I’m sick and tired of seeing Nokia fanbois flapping their arms in the air, quoting press release statistics about 39% market share, and connecting the next billion people. The only number that a corporation, and stock holders, honestly care about is profit. Whatever market share Sony Ericsson and Motorola have is irrelevant, because they do not make any money. Market share, for the completely clueless, is defined as the number of units your company ships, as a percentage of the number of units the entire industry ships. For every 100 mobile phones sold today, 39 of them are made by Nokia, and people used to care about that number. I stopped caring a long time ago. I stopped caring when I started using smartphones.
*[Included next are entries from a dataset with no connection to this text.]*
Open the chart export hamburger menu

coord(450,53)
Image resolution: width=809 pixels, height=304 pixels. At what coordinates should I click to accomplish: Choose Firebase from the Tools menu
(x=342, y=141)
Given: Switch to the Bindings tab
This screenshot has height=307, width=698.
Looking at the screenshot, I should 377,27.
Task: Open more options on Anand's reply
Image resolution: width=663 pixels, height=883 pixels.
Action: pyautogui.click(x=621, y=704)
Even Nokia said, during their Q2 2009 financial call, that they’re going to switch from reporting device ASP (average selling price) to product ASP in Q3 and that this will be the new format going forward. What does that mean? If Nokia sold 100 phones, each for 100 EUR, and each of those 100 people paid 10 EUR for 3 months of turn by turn navigation, the product ASP of those units would be 110 EUR versus the device ASP, which only accounts for the hardware, at 100 EUR.
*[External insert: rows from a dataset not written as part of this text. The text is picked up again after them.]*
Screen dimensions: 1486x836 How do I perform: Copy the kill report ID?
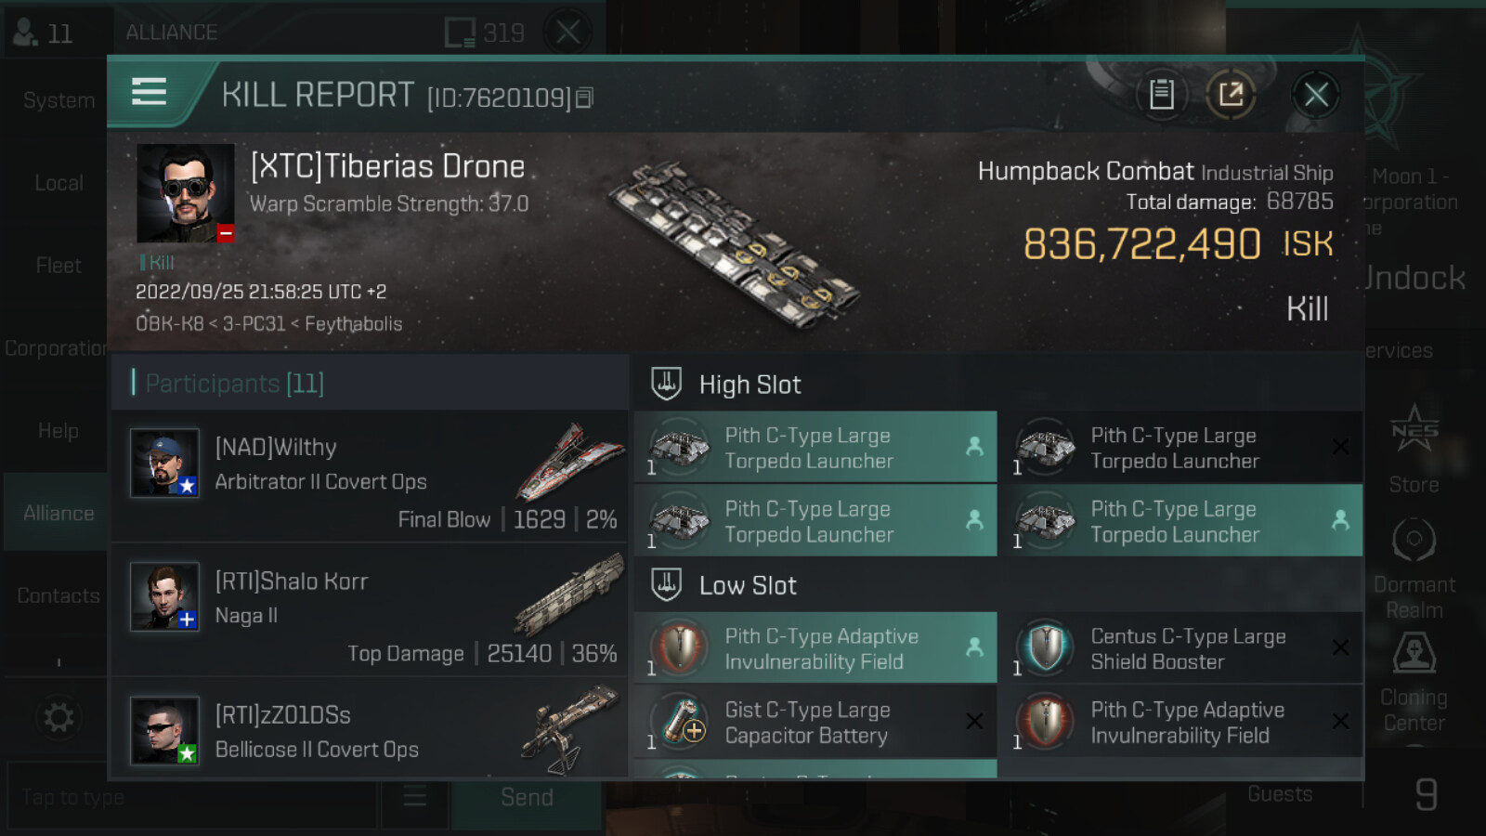pyautogui.click(x=584, y=98)
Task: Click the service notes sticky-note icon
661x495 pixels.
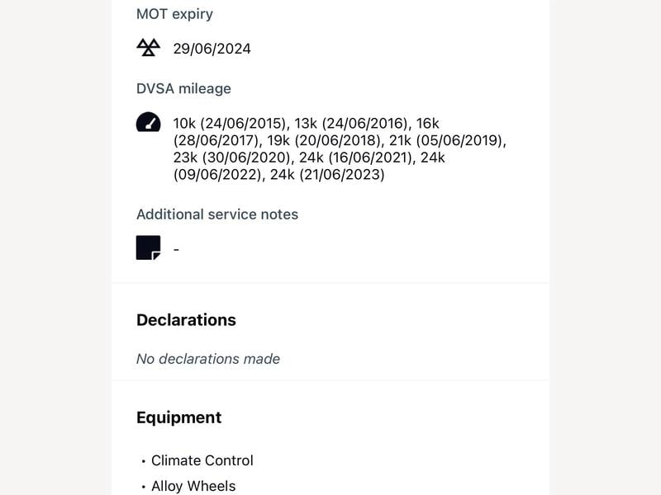Action: tap(149, 248)
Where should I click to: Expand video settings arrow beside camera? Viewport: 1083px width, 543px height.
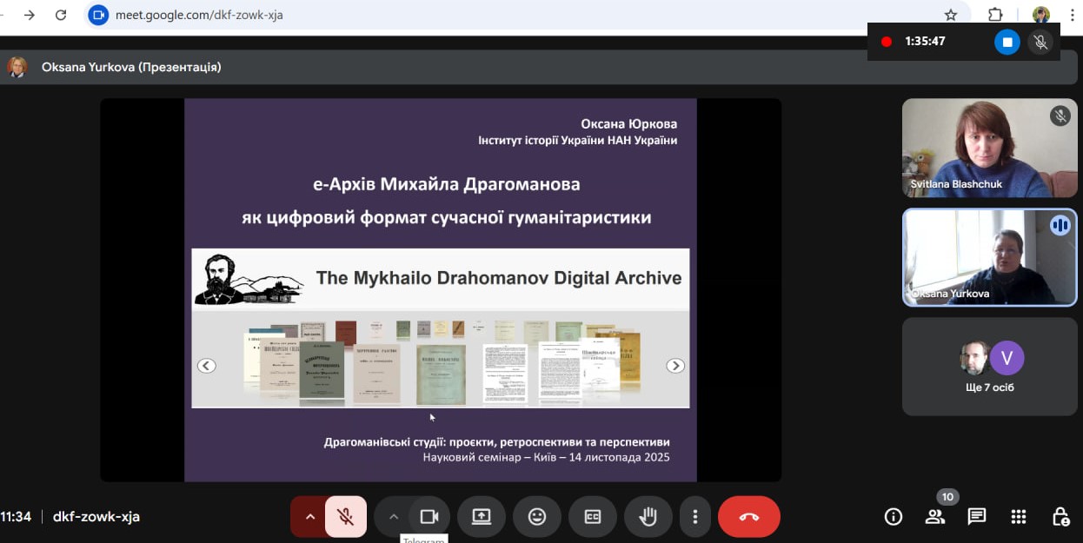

Today Brian Modoff, an analyst at Deutsche Bank, released a chart that puts market share right along side value share. It boggles the mind why this took so long to happen, but it did. What we see is that Nokia, with their 39% market share, has 60% of the profits for the mobile industry. Impressive, but not as impressive as Apple whose market share looks like an eyelash that has fallen onto the X axis of a printout of a bar graph, yet is responsible for 20% of the profits for the industry. Whether that number is accurate or not can be debated. Apple does not report their financial results broken down by which products made which percentage of their profit. They also use a fiscal system, versus calendar year, which fucks up estimates due to fluctuations caused by seasonality.

I don’t care if Brian’s numbers are right, but I’m absolutely *ecstatic* that one financial analyst is not only looking at value share versus market share, but got the OK from his boss to publish his findings. Pretty soon another analyst will do this, and another, and another, and another, and maybe one day people will stop waving their dicks around about how many boxes they shipped and start looking at which companies are the best at printing money.

  • Doris

    Lose the foul language Stefan.

    • Chris P

      I hope thats a joke Doris, if so lol. If not.. you puritanical cunt;).

  • christexaport

    I think Apple is vulnerable with so much value coming from so few customers. A small shift would be catastrophic for them if they ever do start losing market share. Nokia is still well positioned, and they have room for growth in adding revenue per device. I don’t think Apple can maintain such figures for too long, and they’ll have to start growing faster customer wise, because if Nokia reawakens, I think Apple will be the biggest sufferer.

  • Matti

    Yes, lets kill one single data point, and then over glorify another.

    Intertubes for information.

  • Scott

    Stefan, do you have to try to be cool by cursing and talking about genitalia, or could you maybe act like a professional and report the news via concise language perhaps backed up by an astute observation of your own?

    Right, thought so. I’ll go read Engadget now.

  • value share != profit share

    What the dude from Deutsche Bank is measuring is profit share, NOT value share. Value share describes the total value you own from the market (hence the name). In case you want to calculate the value share, you should use the magic formula (amount of phones the company sold * company’s average device selling price) / (total market value) to get a crude number of each company’s value share.

    In case someone actually does this (and I do agree, it gives a much better view of what the situation is at the moment in mobile device market), Samsung will probably end up being very close to Nokia.

  • Petr Fiala

    Dear Sir / Madame,

    I have found on your website statistics about the market share for the past years. I would like to ask you for the following.

    I believe that for these complete statistics you have the data for the each country/manufacturer/ particular cell phone type on the monthly bases, don’t you?

    ( e.g. Sony- Erisson market share for February 2010 in Czech republic was 30,11% / most favorite cell phone in Czech republic was Samsung GT S5230 Star with the market share of 10,03%)
    Is it possible to get such a data?